Given this setup, how can we reconcile $f$ and $g$ ? Assume some distribution $ν$ over the task space is given. Moreover, assume there exists a function $u^{*} : X \to R^{O}$ mapping tasks to utility functions over outputs, such that $f (m) = E_{x \sim ν} [u^{*} (x) (m (x))]$ . Then we could define a mesa objective as $u_{m} : X \to R^{O}$ where $u_{m} (x) (o) := {max}_{σ \in φ^{- 1} ({o})} g_{x} (σ)$ if $φ^{- 1} ({o}) \neq \emptyset$ and otherwise we define $u_{m} (x) (o)$ as some very small number or $- \infty$ (and replace $R$ by $R \cup {- \infty}$ above). We can then compare $u_{m}$ and $u^{*}$ directly via some distance on the spaces $X$ and $O$ .
Why would such a function $u^{*}$ exist? In stochastic gradient descent, for instance, we are in fact evaluating models based on the outputs they produce on tasks distributed according to some distribution $ν$ . Moreover, such a function should probably exist given some regularity conditions imposed on an arbitrary objective $f$ (inspired by the axioms of expected utility theory).

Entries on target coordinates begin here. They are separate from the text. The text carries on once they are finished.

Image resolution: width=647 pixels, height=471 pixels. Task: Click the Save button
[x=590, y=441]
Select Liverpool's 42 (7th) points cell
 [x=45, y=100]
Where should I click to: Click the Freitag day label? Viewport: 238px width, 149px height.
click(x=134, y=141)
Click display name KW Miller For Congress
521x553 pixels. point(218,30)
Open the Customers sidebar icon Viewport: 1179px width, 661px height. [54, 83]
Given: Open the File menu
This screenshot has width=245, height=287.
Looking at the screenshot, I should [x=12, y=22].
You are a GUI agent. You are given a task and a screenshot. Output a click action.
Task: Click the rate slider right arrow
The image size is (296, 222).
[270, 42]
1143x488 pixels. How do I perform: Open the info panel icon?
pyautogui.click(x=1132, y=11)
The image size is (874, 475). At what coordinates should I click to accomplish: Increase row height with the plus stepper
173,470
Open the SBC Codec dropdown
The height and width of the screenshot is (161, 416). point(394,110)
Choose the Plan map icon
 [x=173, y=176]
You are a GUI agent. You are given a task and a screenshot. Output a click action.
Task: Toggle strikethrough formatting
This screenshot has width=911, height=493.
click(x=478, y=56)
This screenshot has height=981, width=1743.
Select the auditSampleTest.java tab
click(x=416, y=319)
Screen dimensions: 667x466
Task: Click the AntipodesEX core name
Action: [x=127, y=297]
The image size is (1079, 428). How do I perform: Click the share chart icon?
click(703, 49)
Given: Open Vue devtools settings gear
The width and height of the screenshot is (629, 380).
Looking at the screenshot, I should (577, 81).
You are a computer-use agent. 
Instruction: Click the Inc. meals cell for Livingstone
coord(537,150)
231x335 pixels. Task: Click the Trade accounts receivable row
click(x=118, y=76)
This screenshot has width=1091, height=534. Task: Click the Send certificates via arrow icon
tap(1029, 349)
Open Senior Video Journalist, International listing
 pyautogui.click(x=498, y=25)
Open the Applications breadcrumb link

Why would a function $φ$ exist? Some function connecting outputs to the internal search space has to exist because the model is producing outputs. In practice, the model might not optimize $g_{x}$ perfectly and thus might not always choose the argmax (potentially leading to suboptimality alignment), but this could probably still be accounted for somehow in this model. Moreover, $φ$ could theoretically differ between different inputs, but again one could probably change definitions in some way to make things work.
If $m$ is a mesa-optimizer, then there should probably be some way to make sense of the mathematical objects describing mesa objective, search space, and model outputs as described above. Of course, how to do this exactly, especially for more general mesa-optimizers that only optimize objectives approximately, etc., still needs to be worked out more.
- Johannes Treutlein 2 Aug 2022 20:53 UTC
  LW: 1 AF: 1
  AF Parent
  These issues of preferences over objects of different types (internal states, policies, actions, etc.) and how to translate between them are also discussed in the post Agents Over Cartesian World Models.